British scientists said Thursday that a world-first AI tool to catalogue and track icebergs as they break apart into smaller chunks could fill a "major blind spot" in predicting climate change.

Icebergs release enormous volumes of freshwater when they melt on the open water, affecting global climate patterns and altering ocean currents and ecosystems, reported AFP.

But scientists have long struggled to keep track of these floating behemoths once they break into thousands of smaller chunks, their fate and impact on the climate largely lost to the seas.

To fill in the gap, the British Antarctic Survey has developed an AI system that automatically identifies and names individual icebergs at birth and tracks their sometimes decades-long journey to a watery grave.

Using satellite images, the tool captures the distinct shape of icebergs as they break off -- or calve -- from glaciers and ice sheets on land.

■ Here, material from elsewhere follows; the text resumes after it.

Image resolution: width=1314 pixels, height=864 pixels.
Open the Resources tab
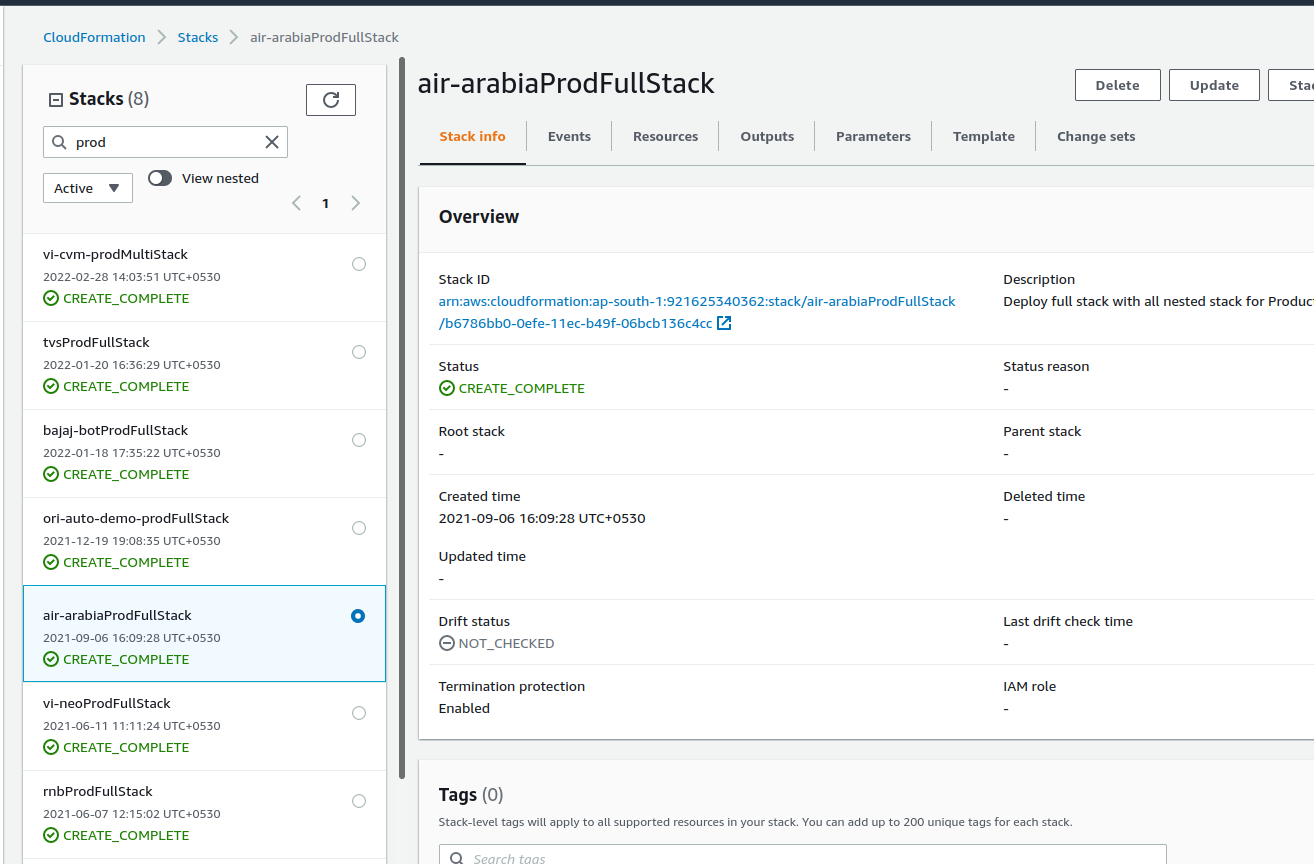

As they disintegrate over time, the machine performs a giant puzzle problem, linking the smaller "child" fragments back to the "parent" and creating detailed family trees never before possible at this scale.

It represents a huge improvement on existing methods, where scientists pore over satellite images to visually identify and track only the largest icebergs one by one.

The AI system, which was tested using satellite observations over Greenland, provides "vital new information" for scientists and improves predictions about the future climate, said the British Antarctic Survey.

Knowing where these giant slabs of freshwater were melting into the ocean was especially crucial with ice loss expected to increase in a warming world, it added.

"What's exciting is that this finally gives us the observations we've been missing," Ben Evans, a machine learning expert at the British Antarctic Survey, said in a statement.

"We've gone from tracking a few famous icebergs to building full family trees. For the first time, we can see where each fragment came from, where it goes and why that matters for the climate."

This use of AI could also be adapted to aid safe passage for navigators through treacherous polar regions littered by icebergs.

Iceberg calving is a natural process. But scientists say the rate at which they were being lost from Antarctica is increasing, probably because of human-induced climate change.